* _Parts of the exercise_
[A] In the article on invasive aquatic species, how does the U.S. government define an invasive species?
[B] Using the article on invasive aquatic species, explain why some introduced species have taken over where native species once dominated.
[C] Extend the article on invasive aquatic species from its final sentence.

* _Extracted text_
★ ★ ★ ★

Nutria and other invasive aquatic species

The North Coast of Oregon is blessed with some beautiful rivers, lakes, wetlands and estuaries. And like anything beautiful, these places are coveted by many–including invasive plants and animals which have been introduced to our area in the century and a half since the first European settlers made their way through the Coast Range passes in the 19th century. Humans have intentionally and unintentionally introduced hundreds of plants and animals in their journeys across North America. Now we introduce new species on a global scale. The result is not always pretty. In most cases, the hitchhikers have failed to prosper because conditions were just not what they had adapted to over millennia in their home ranges. For example, the tomatoes in my garden are certainly not adapted to this climate, otherwise I wouldn’t need to baby them so much to produce a few fruit. But others have found the new environment just to their liking. Often lacking the natural checks and balances from the home territory, these critters and plants have often taken over where native species once dominated. The new upstarts are the basis for fundamentally altering whole ecosystems across our country. Like other forms of pollution, biological pollutants can be persistent and devastating! The U.S. government defines invasive species as “an alien species whose introduction does or is likely to cause economic or environmental harm or harm to human health.” I will profile a few over the next few entries and provide more information for those interested in exploring more.

★ ★ ★ ★

Screenshot grounding data:

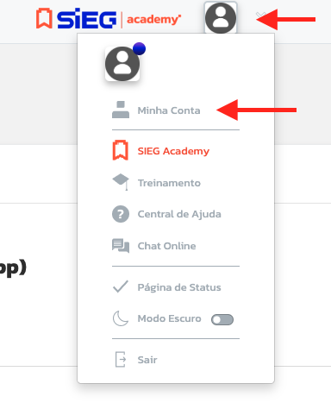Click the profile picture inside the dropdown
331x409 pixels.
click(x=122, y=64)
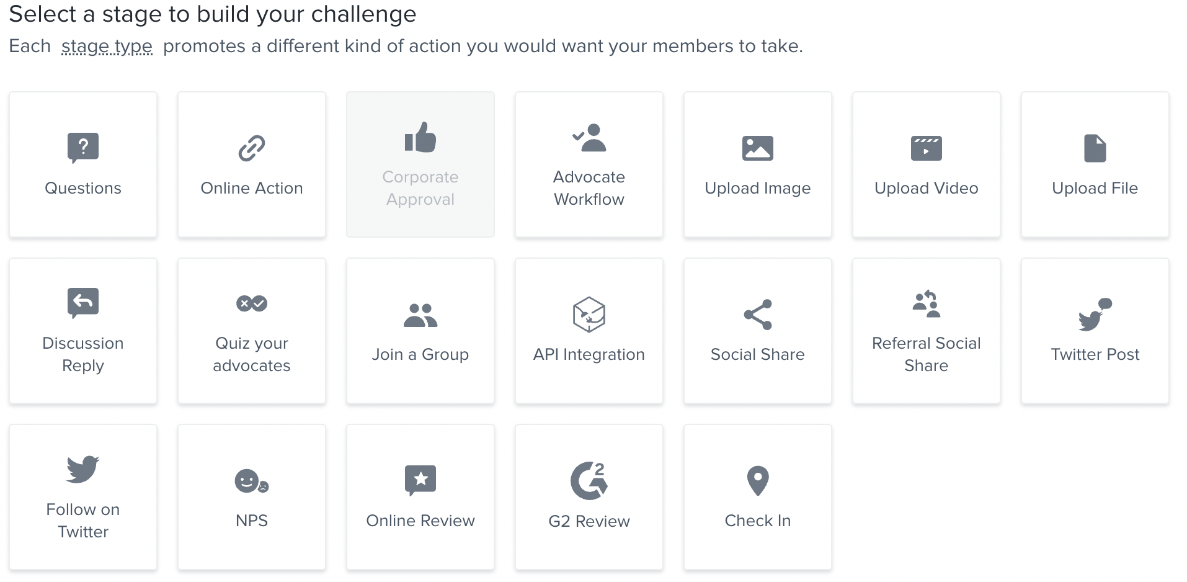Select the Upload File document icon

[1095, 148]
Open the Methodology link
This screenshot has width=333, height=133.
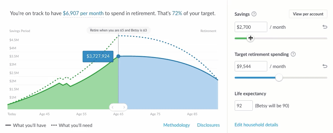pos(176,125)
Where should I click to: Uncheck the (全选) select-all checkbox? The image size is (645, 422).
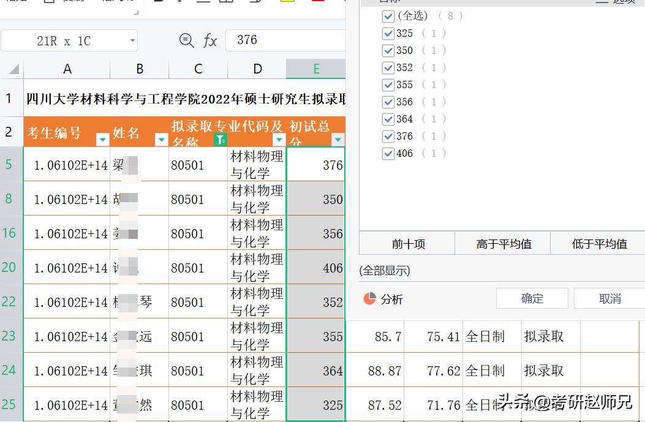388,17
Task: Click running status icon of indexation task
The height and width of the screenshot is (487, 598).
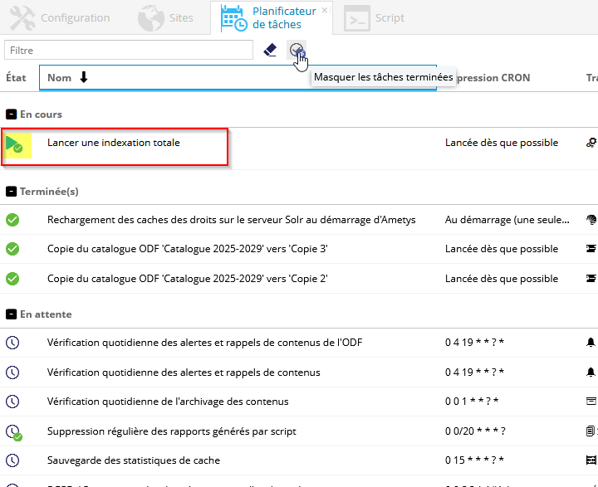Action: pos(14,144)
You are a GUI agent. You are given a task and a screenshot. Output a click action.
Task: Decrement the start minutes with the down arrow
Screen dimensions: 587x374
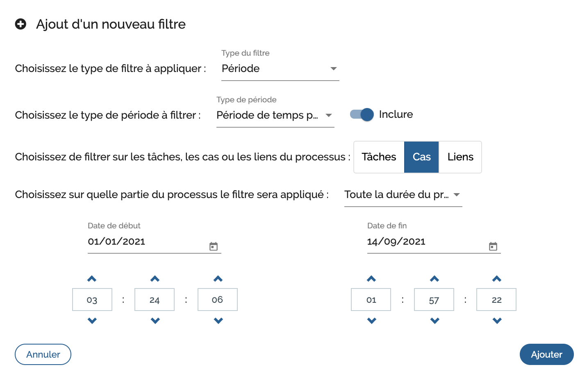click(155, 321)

★ ★ ★ ★

* _Answers to the problems_
[A] It defines an invasive species as "an alien species whose introduction does or is likely to cause economic or environmental harm or harm to human health."

[B] These species found the new environment to their liking. They also often lack the natural checks and balances of their home territory.

[C]
Nutria in Smith Lake, OR

We start our tour of the invasion with a little understood animal that was introduced into Oregon 1937–the Nutria (Myocaster coypus). Native to South America, these 5-15 lb. amphibious rodents have spread across much of Western Oregon including many of the wetlands along the coast. Nutria were introduced as a replacement for declining fur bearers such as otter and beaver. When the farms went out of business, the animals were abandoned to the environment–if they had not already escaped. Nutria can be found along large rivers and small streams, as well as in lakes and wetlands. Recent research shows them in saltier estuarine ecosystems too, though it appears they favor freshwater. They have quickly spread by water throughout the west-side PNW, though these tropical rodents are limited by cold temperatures.

In most cases, Nutria compete with beaver and muskrat for the same types of habitat, slow moving waters with abundant vegetation. Unfortunately, they do much more harm (from a human perspective) than these other two native species. Nutria burrow into banks and construct extensive tunnel complexes 3-21 feet long for their family groups. In high densities, these tunnels can undercut banks and cause considerable amounts of sediment to enter the water. The rodents consume bank vegetation which can also lead to increased rates of erosion. The animals will consume upwards of 25% of their body weight a day! For people trying to restore riparian plant communities, Nutria herbivory on tree and shrub seedlings is constant problem. When combined with our non-native Himalayan blackberries, infested streams will receive large quantities of sediment. For our native salmonids, sediment is not a welcomed addition to the spawning streams. In other parts of the country, especially coastal Louisiana, Nutria have been responsible for damage to 40,500 hectares of wetlands. These wetlands are rapidly converting to open water, leaving the region more vulnerable to storm surges from future Katrina-strength hurricanes.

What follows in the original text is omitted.